CSL’s innovative approach ensuring Hemgenix delivers for patients

CSL (ASX:CSL) presented new HOPE-B Phase III data confirming the five-year durability of Hemgenix (etranacogene dezaparvovec), the only gene therapy for hemophilia B, at the American Society of Hematology (ASH) Annual Meeting earlier this month.

These data, which were also published in the New England Journal of Medicine (NEJM), showed sustained near-normal factor IX (FIX) activity, bleed protection and favorable safety in adults with severe or moderately severe hemophilia B.

Indeed, as many as 94% of patients (51 of 54) remained free from the burden of continuous prophylaxis treatment through five years following a single infusion of Hemgenix, demonstrating prolonged therapeutic benefit.

At year five, mean factor IX activity levels remained strong at 36.1% and Hemgenix continued to demonstrate a favourable safety profile

The results—building on the four-year post-infusion data—further increase confidence in a therapy that has won regulatory approval in the US, Europe and other regions,  and been used to treat more than 75 people across eight countries.

‘Makes a huge difference’

Monica De Abadal Salsas, vice president, head of medical affairs, International, CSL, spoke to The Pharma Letter about the importance of the data, the company’s innovative outcomes-based agreements to bring Hemgenix to patients, and how the roll-out has gone so far.

“The data published in NEJM delivers five years durability and sustained near to normal FIX activity levels, greater bleed protection compared to prophylaxis, and significant decrease of FIX prophylaxis consumption, while maintaining a favorable safety profile,” she explained.

“It highlights the meaningful reduction in joint bleeds that are a major cause of pain and disability in people living with hemophilia. For them, chronic joint pain and long-term joint damage are very common complications. And that translates into reduced mobility and much lower quality of life. 

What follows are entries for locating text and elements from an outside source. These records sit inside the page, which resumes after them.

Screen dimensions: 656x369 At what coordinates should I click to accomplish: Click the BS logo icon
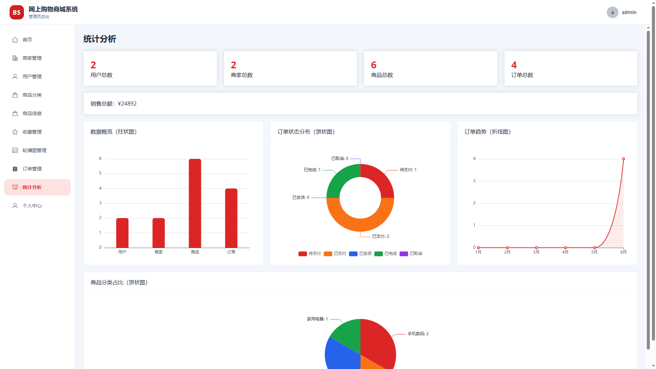tap(17, 12)
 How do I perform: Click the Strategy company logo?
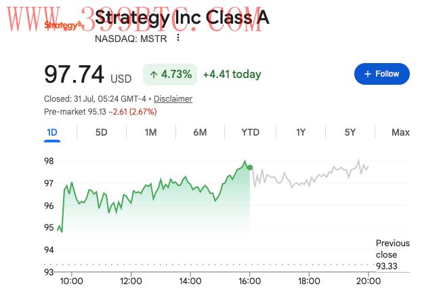pos(63,25)
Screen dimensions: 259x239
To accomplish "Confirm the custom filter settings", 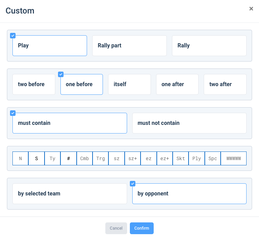I will [142, 228].
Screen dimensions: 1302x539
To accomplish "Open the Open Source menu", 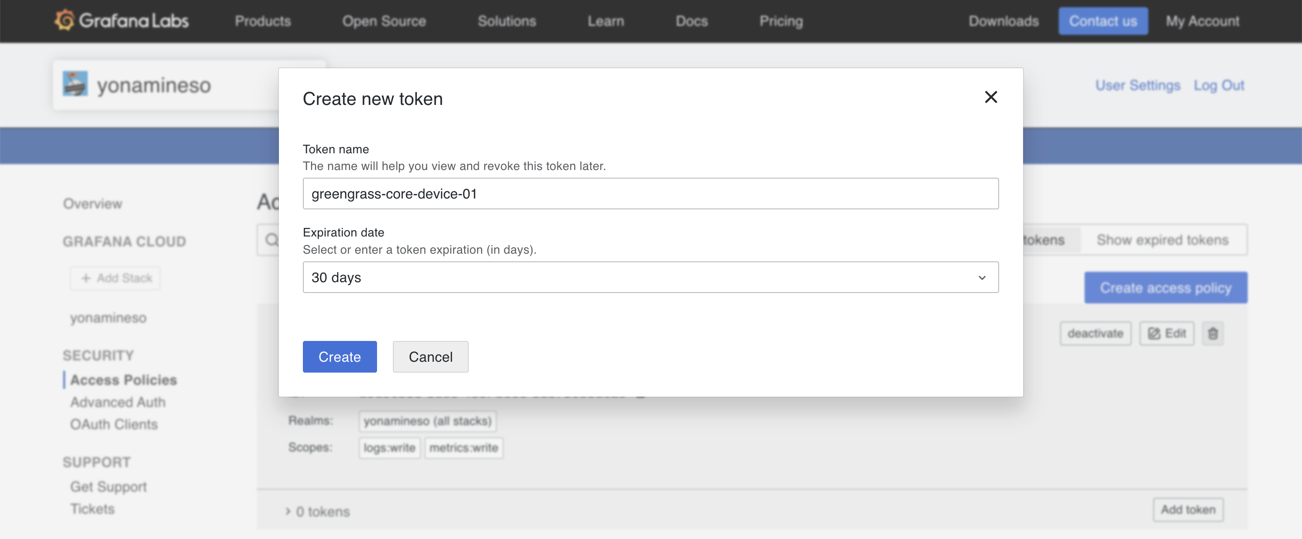I will [x=384, y=21].
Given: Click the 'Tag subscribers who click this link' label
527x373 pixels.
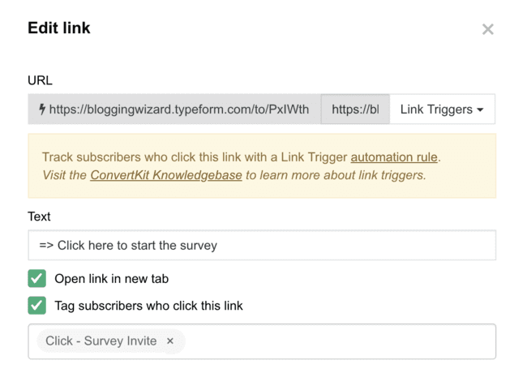Looking at the screenshot, I should 148,306.
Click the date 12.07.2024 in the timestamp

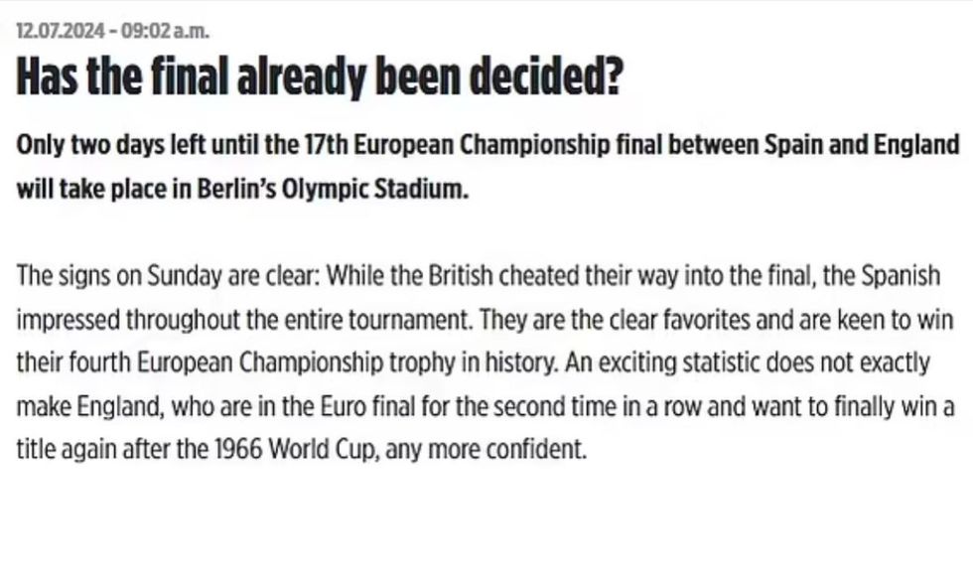[x=61, y=31]
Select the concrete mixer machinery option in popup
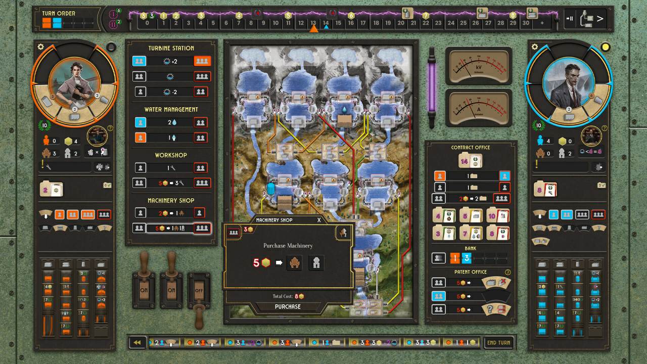This screenshot has height=364, width=647. 316,263
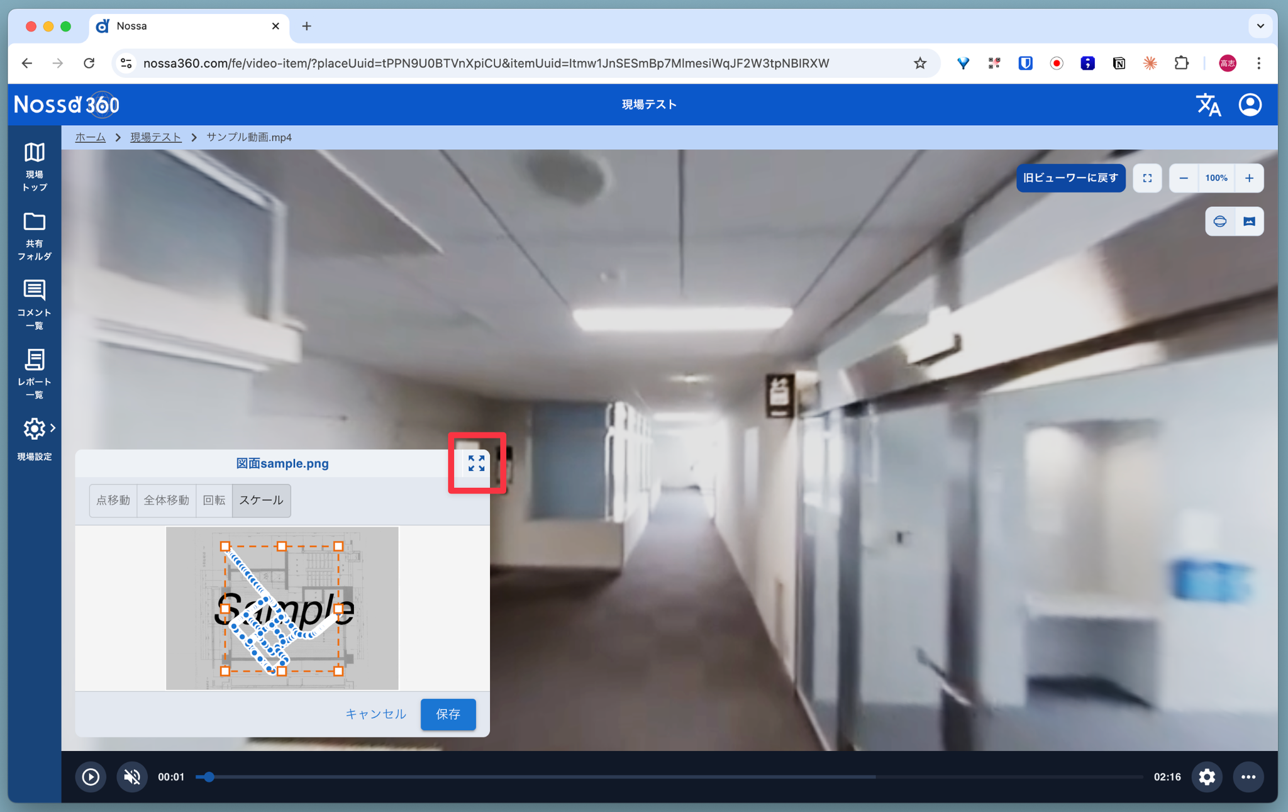Play the video
This screenshot has width=1288, height=812.
click(x=91, y=777)
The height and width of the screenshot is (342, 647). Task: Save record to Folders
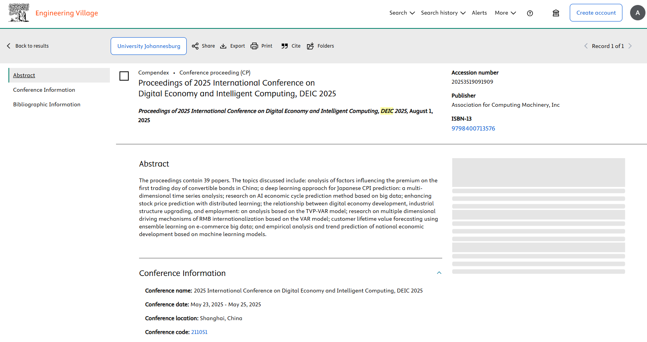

“By decreasing the bleeds, Hemgenix has the potential to offer these patients a reduced physical burden of hemophilia. Many people with hemophilia find themselves having to think about their disease all the time because they need to think about “what if I bleed?” That’s an emotional and mental impact for them. 

“So, the fact that they now don’t have to think about having to have their prophylaxis treatment, makes a huge difference.”

Outcomes-based agreements 

Since launch, feedback from treatment centers has been positive, and CSL continues to work closely with healthcare systems to support the roll-out as Hemgenix is a gene therapy that represents a paradigm shift in the field of rare disease treatment. 

“Adoption requires naturally some time for health care systems to establish the infrastructure and the appropriate pathways,” Dr De Abadal Salsas said. “That means that CSL is working very closely with physicians, patient groups, treatment centers and health care systems on medical education, on management of hemophilia, but also on supporting that treatment process. 

“The health care systems need also to be prepared to identify those eligible patients, administer gene therapy and have the appropriate infrastructure for those specialized centers.” 

CSL is confident that, as the company continues to secure positive reimbursement decisions for Hemgenix, it can continue to expand patient access globally, reflecting growing momentum and recognition of its innovative therapy.

It is not just with Hemgenix itself where CSL is delivering innovation. The company is pioneering innovative outcomes-based agreements and working with healthcare systems to implement these in real-world settings.

“It being the first gene therapy, this is reshaping the treatment landscape and how we are interacting with healthcare systems,” Dr De Abadal Salsas said. “Up until now, national reimbursements have been granted in 11 markets. In many of these, it’s the first product of its type, and each country has its own unique healthcare system. That means that negotiations need to be tailored to each healthcare system, so we need to engage in an early and iterative dialogue with regulators, payers and governments to pilot this outcomes-based agreement.”

Tailored approach

CSL has to ensure that within those healthcare systems, there is recognition of the unmet need and the requirement for innovative payment models as well as insurance readiness and expertise. 

“The contracting solutions can be very different,” Dr De Abadal Salsas said. “For example, in Spain we obtained national reimbursement in September 2024, which was based on an outcomes-based agreement that addressed the apparent durability of Hemgenix, while also recognizing the value that it brings to patients, carers and healthcare professionals, as a once-in-a-lifetime therapy. That national agreement entails that the health care authorities will only pay for as long as the gene therapy works. 

“In Spain, each region has their own way of setting up the centers to make Hemgenix accessible. In the case of Germany, CSL secured the first national success-based reimbursement agreement with the National Association of Statutory Health Insurance Funds (GKV-Spitzenverband), includes a pay for performance element of Hemgenix.

“These are the type of different discussions we're engaging in, which are very tailored to the healthcare systems in different countries. We’re looking forward to continuing to make progress, so more patients can access Hemgenix.” 

Thankfully, CSL’s stellar data from the HOPE-B program is a compelling reminder of the benefits of this work for patients. 

“The HOPE-B five-year data really is landmark data in terms of marking the final analysis for this study, showing that five-year durability,” Dr De Abadal Salsas said.